:: Activity list ::
a) Rewrite the paragraph beginning "On the one hand" in the lead toxicity article below as a short bulleted list that keeps its main points.
b) Continue the lead toxicity article below, picking up right after its final sentence.

*** Opening of Passage ***

Lead Toxicity Is a Nationwide Crisis

Published by the Natural Resources Defense Fund

It deserves — and demands — a nationwide response.

Jamie Hooper/Fotolia

Ask any parent, and they’ll tell you without hesitation that their most important responsibility is keeping their kids safe and healthy. As the mother of a young daughter myself, I’ll vouch that this is certainly true for me. And it’s equally true for every other mom and dad that I know.

For nearly two years now, I’ve been trying to imagine what the parents in Flint, Michigan, must have felt like when they first realized that they had been accidentally poisoning their own children — simply by letting them drink water that came out of the taps of their homes. It’s unfathomable.

Millions of parents read about what happened in Flint and said to themselves, “That’s so horrible — I’m glad nothing like that could ever happen in my city.” Except we now know that it can happen in their city. In theirs, in yours, in mine.

On the one hand, we should be grateful that this week has been officially designated as National Lead Poisoning Prevention Week. Any opportunity to educate people about the continued threat to public health — and especially children’s health — posed by the presence of toxic lead in our air, water, soil, homes, and consumer products should be welcomed. On the other hand, there are still millions of people in this country who are dealing with lead all 52 weeks out of the year. And once this particular week comes to an end, we need to keep fighting for them.

*** Close of Passage ***
*** Opening of Data to examine ***

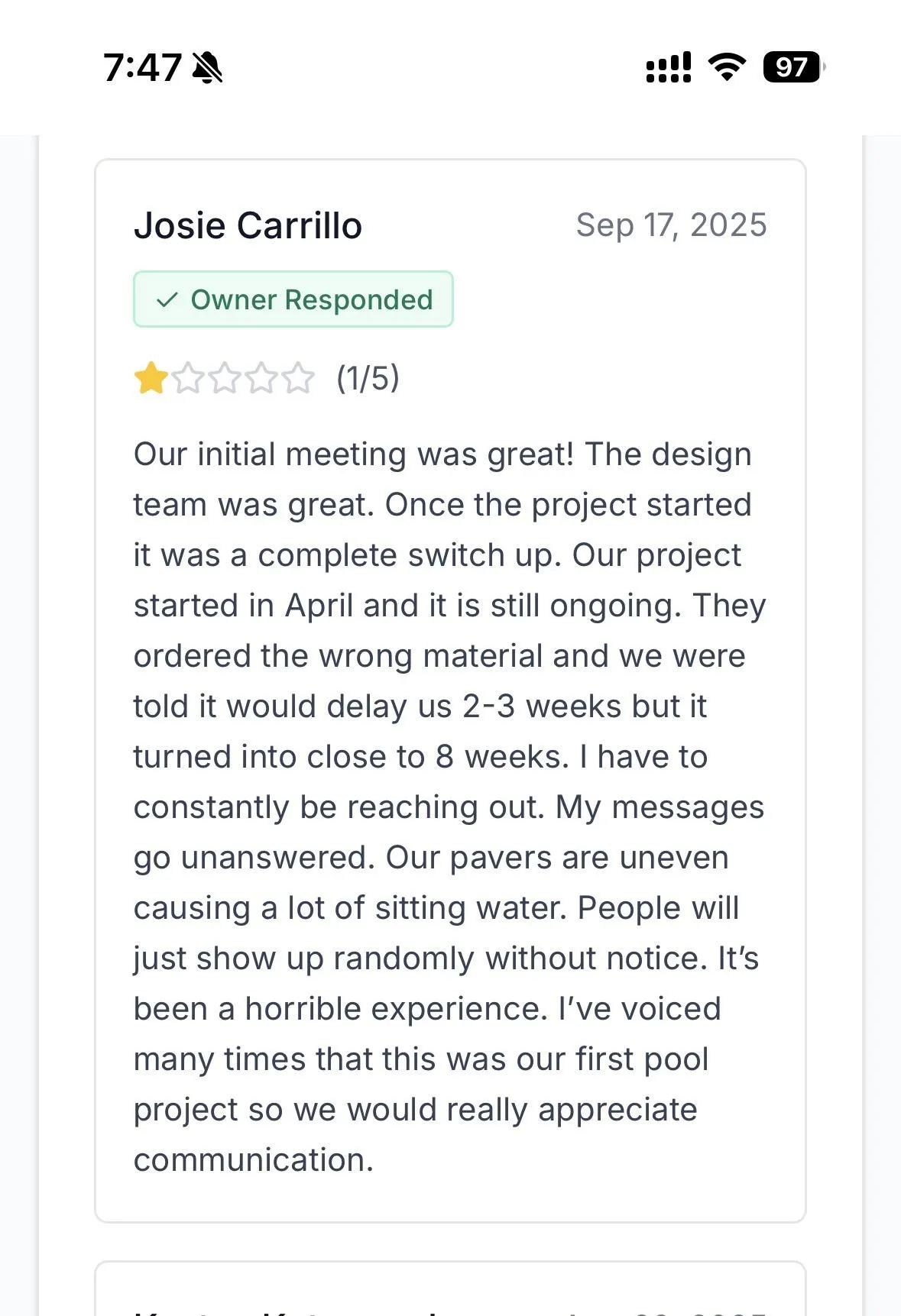Screen dimensions: 901x1316
Task: Toggle the Owner Responded filter badge
Action: coord(293,300)
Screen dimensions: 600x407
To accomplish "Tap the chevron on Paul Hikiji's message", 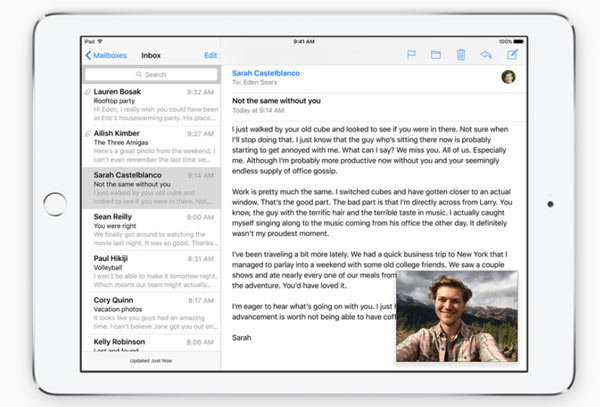I will coord(215,258).
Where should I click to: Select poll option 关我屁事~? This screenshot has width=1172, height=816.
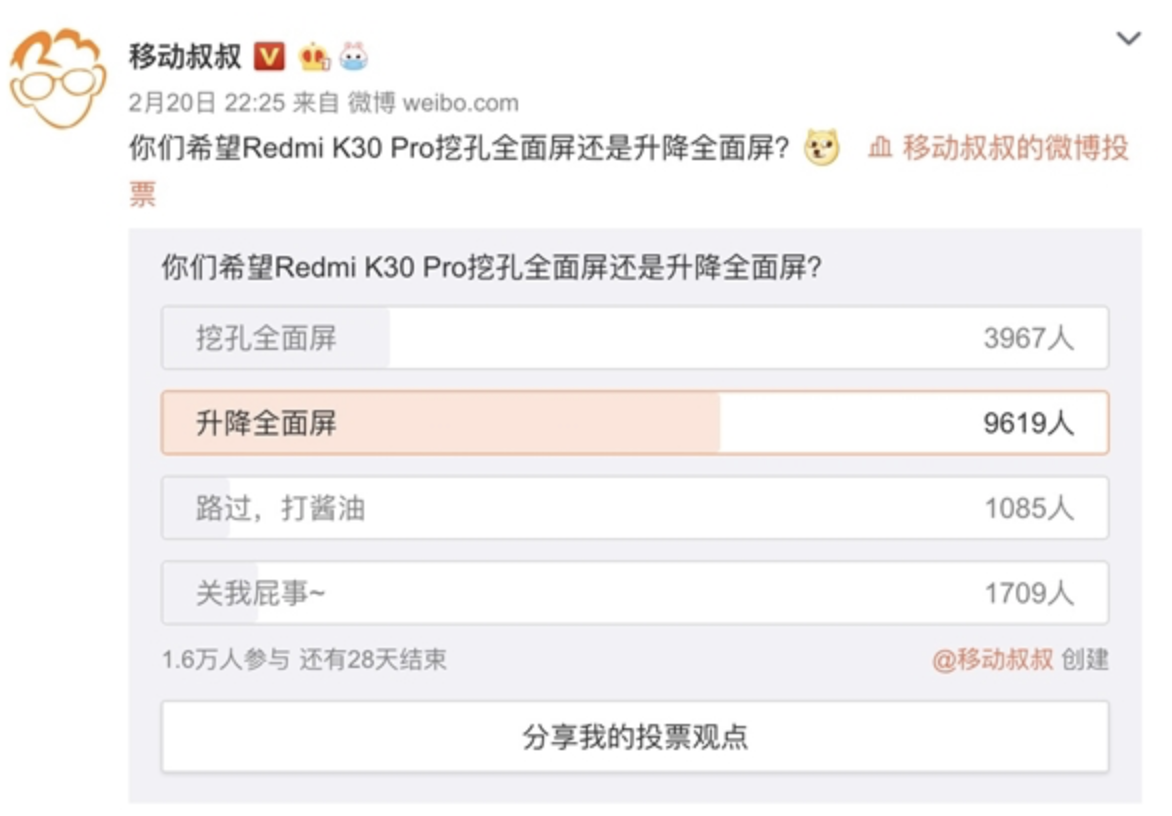pyautogui.click(x=635, y=593)
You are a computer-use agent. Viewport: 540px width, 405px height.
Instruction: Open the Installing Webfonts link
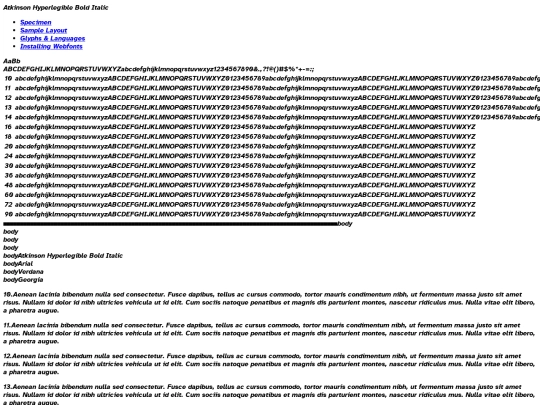point(51,46)
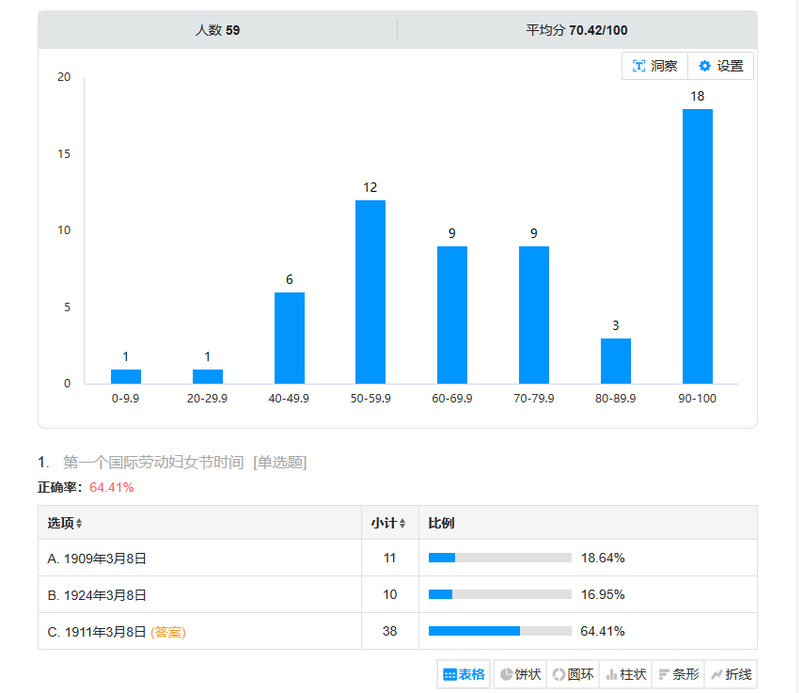Click the question title 第一个国际劳动妇女节时间
The height and width of the screenshot is (693, 799).
tap(153, 462)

*** Close of Data to examine ***

:: Outputs for the tasks ::
a)
- This week has been officially designated National Lead Poisoning Prevention Week, and we should be grateful for that.
- Any chance to educate people about the continued threat that toxic lead poses to public health, especially children's health, should be welcomed.
- Lead is present in our air, water, soil, homes, and consumer products.
- Millions of people in this country still deal with lead all 52 weeks of the year.
- Once the week ends, we need to keep fighting for them.

b)
More than two years after the story broke, we’re still seeing dispiriting headlines about the situation in Flint, where as many as 12,000 children have been exposed to lead in contaminated drinking water. Flint is still a long way from being fixed. But equally important is that Flint, as we’ve come to learn, isn’t an isolated case: Barely a week goes by these days when we don’t hear reports that dangerously high levels of lead have been discovered in some new locale, from Buffalo to Newark to Tallahassee to Chicago to Los Angeles to Lancaster, Pennsylvania.

No one is debating whether lead is grievously harmful to the health of children and teens; this science was established more than a century ago. While lead can be harmful to anyone — at any age — young people are most vulnerable to its effects on cognitive and emotional development. And there is no “safe” level of exposure.

In young children, lead harms the developing brain, leading to increased risk of learning disabilities, loss of IQ points, and behavioral problems. Studies suggest that these challenges can have lifelong consequences, including higher school dropout rates, reduced income, and increased likelihood of incarceration.

To the extent there’s any debate surrounding lead, that debate is over how to respond to what is, clearly, a nationwide public health problem of the utmost urgency. That’s why NRDC has joined with Earthjustice and dozens of other organizations to demand that lead be made a top priority of President Obama’s Task Force on Environmental Health and Safety Risks to Children. In our call to action, we urge the administration to take a comprehensive approach to solving this problem by marshaling the energies of the many different agencies that have a legal responsibility for tackling it.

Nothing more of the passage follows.